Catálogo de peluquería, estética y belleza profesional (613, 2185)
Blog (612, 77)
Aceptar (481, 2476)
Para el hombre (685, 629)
* * *
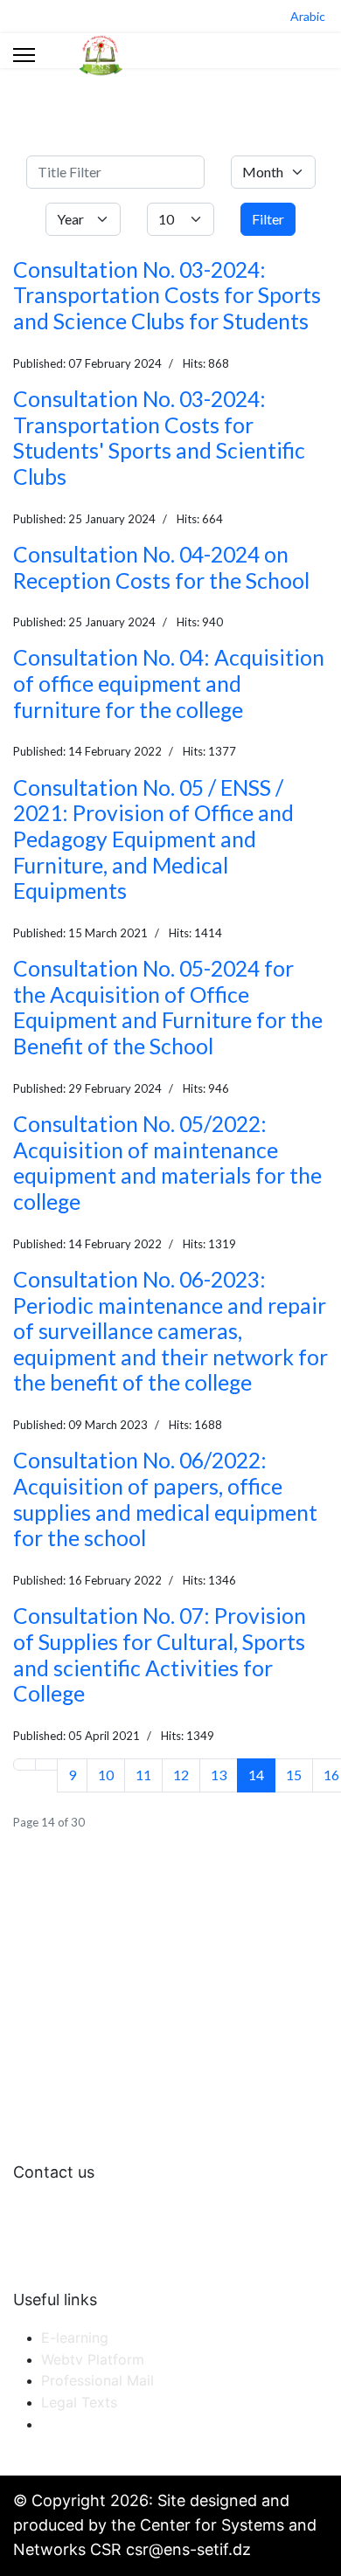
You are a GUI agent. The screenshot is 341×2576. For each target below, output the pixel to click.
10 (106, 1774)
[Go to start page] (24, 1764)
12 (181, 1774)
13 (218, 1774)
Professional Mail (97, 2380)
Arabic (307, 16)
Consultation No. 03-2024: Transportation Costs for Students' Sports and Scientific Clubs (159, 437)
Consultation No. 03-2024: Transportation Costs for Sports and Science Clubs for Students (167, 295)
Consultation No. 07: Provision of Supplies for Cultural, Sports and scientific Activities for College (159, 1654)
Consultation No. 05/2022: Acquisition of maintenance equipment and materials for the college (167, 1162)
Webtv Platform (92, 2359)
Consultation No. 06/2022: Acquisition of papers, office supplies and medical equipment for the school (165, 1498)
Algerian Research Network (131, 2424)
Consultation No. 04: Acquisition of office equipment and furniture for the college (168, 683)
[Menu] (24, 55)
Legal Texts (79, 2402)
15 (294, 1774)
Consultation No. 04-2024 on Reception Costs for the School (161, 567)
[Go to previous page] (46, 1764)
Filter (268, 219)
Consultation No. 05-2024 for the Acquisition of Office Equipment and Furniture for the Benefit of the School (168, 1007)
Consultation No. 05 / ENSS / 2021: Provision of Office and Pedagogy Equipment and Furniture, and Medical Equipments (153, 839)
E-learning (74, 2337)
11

§ WHAT THIS TASK INVOLVES: In the listing above, transcribe exactly everything from the line containing "You are a GUI" down to the line containing "Filter (268, 219)", including both and nothing more.

§ EXPECTED ANSWER:
You are a GUI agent. The screenshot is 341×2576. For each target below, output the pixel to click.
10 (106, 1774)
[Go to start page] (24, 1764)
12 (181, 1774)
13 (218, 1774)
Professional Mail (97, 2380)
Arabic (307, 16)
Consultation No. 03-2024: Transportation Costs for Students' Sports and Scientific Clubs (159, 437)
Consultation No. 03-2024: Transportation Costs for Sports and Science Clubs for Students (167, 295)
Consultation No. 07: Provision of Supplies for Cultural, Sports and scientific Activities for College (159, 1654)
Consultation No. 05/2022: Acquisition of maintenance equipment and materials for the college (167, 1162)
Webtv Platform (92, 2359)
Consultation No. 06/2022: Acquisition of papers, office supplies and medical equipment for the school (165, 1498)
Algerian Research Network (131, 2424)
Consultation No. 04: Acquisition of office equipment and furniture for the college (168, 683)
[Menu] (24, 55)
Legal Texts (79, 2402)
15 (294, 1774)
Consultation No. 04-2024 on Reception Costs for the School (161, 567)
[Go to previous page] (46, 1764)
Filter (268, 219)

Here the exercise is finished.